**PROBLEM:**
Rewrite all of the records below with every "Collapse" changed to "Expand" and everything else unchanged. Omit the pictures from your version.

## start EXTRACTED MATERIAL

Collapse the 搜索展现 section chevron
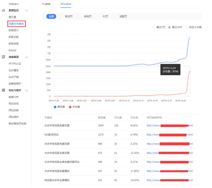 (27, 57)
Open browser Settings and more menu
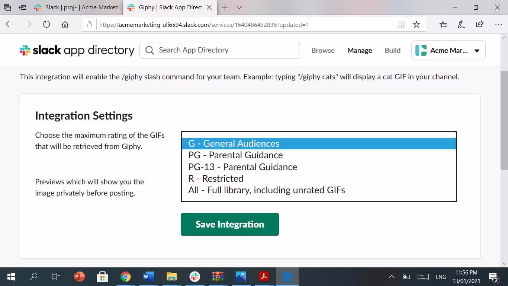This screenshot has height=286, width=508. point(499,25)
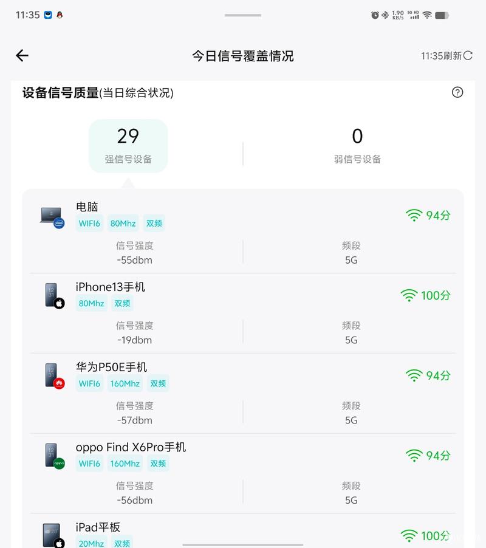The image size is (486, 548).
Task: Tap the 华为P50E手机 device icon
Action: [55, 376]
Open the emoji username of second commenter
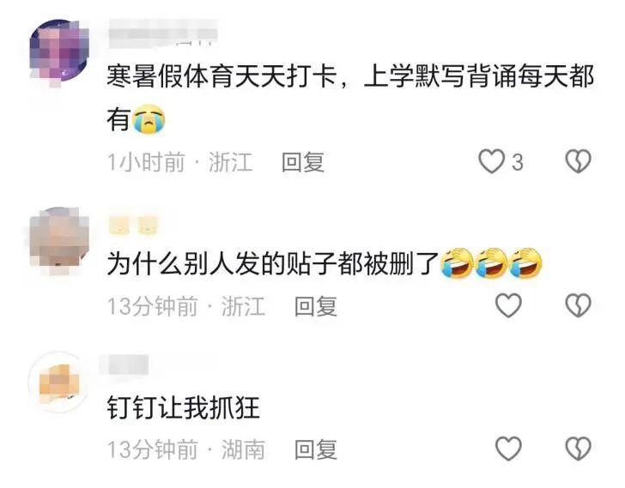The width and height of the screenshot is (625, 488). [x=134, y=226]
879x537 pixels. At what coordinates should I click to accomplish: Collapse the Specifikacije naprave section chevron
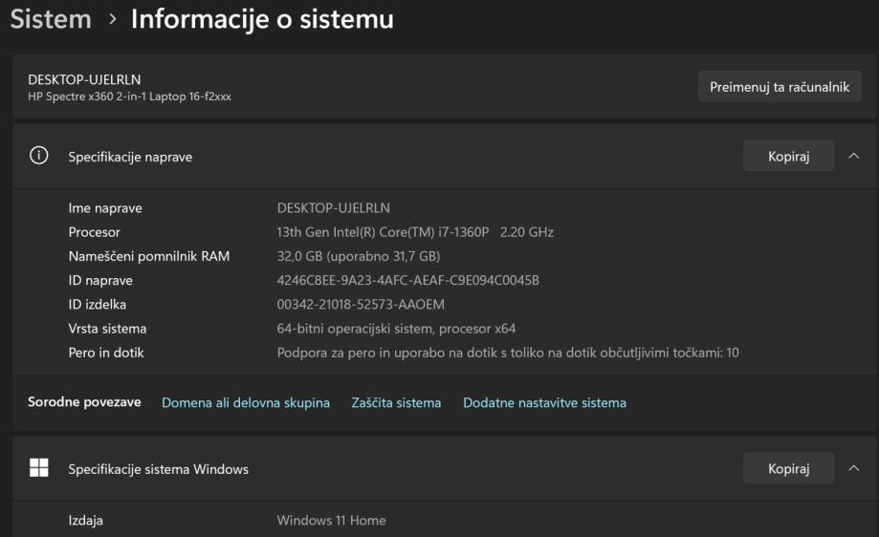[x=854, y=157]
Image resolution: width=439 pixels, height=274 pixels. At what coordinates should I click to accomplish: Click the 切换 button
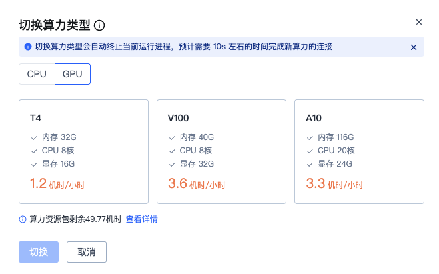(x=39, y=252)
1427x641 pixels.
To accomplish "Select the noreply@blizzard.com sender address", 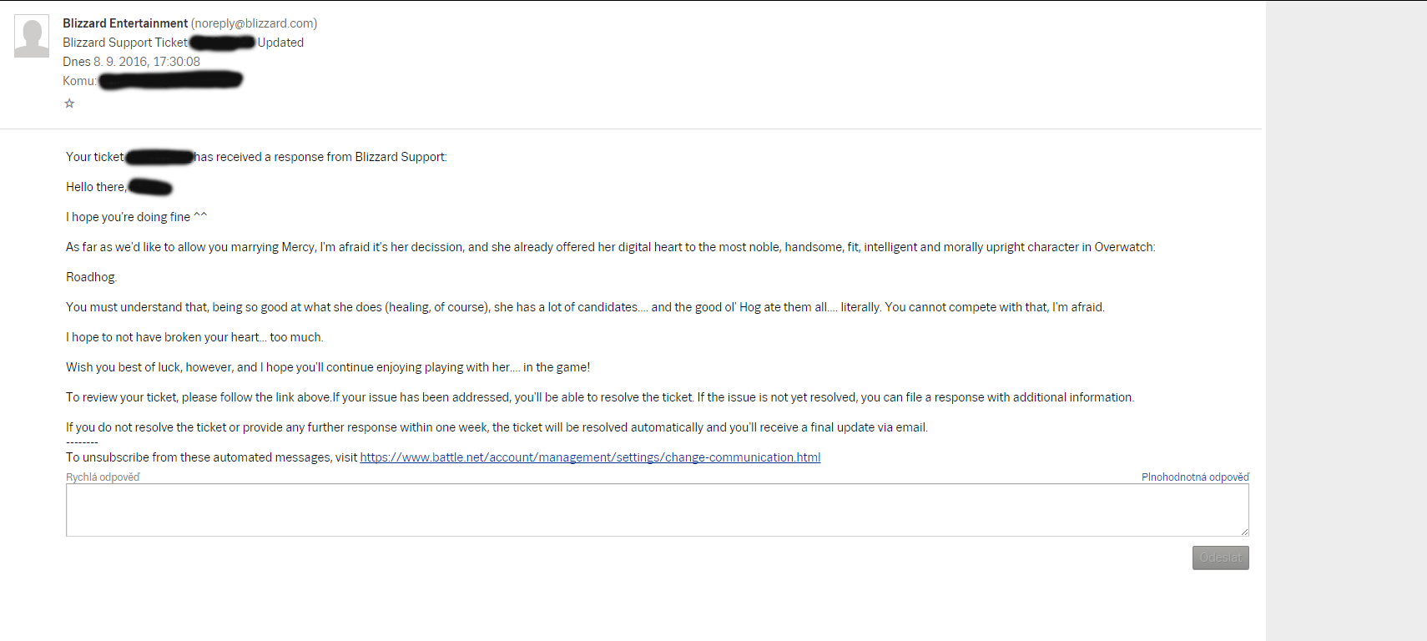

## end EXTRACTED MATERIAL

**ANSWER TO THE PROBLEM:**
Expand the 搜索展现 section chevron
 (27, 57)
Open browser Settings and more menu
This screenshot has height=286, width=508. point(499,25)
The image size is (486, 548).
Task: Tap the 华为P50E手机 device icon
Action: [55, 376]
Open the emoji username of second commenter
The width and height of the screenshot is (625, 488). [x=134, y=226]
879x537 pixels. At what coordinates should I click to accomplish: Expand the Specifikacije naprave section chevron
[x=854, y=157]
Image resolution: width=439 pixels, height=274 pixels. At what coordinates should I click to accomplish: Click the 切换 button
(x=39, y=252)
1427x641 pixels.
To accomplish "Select the noreply@blizzard.com sender address", 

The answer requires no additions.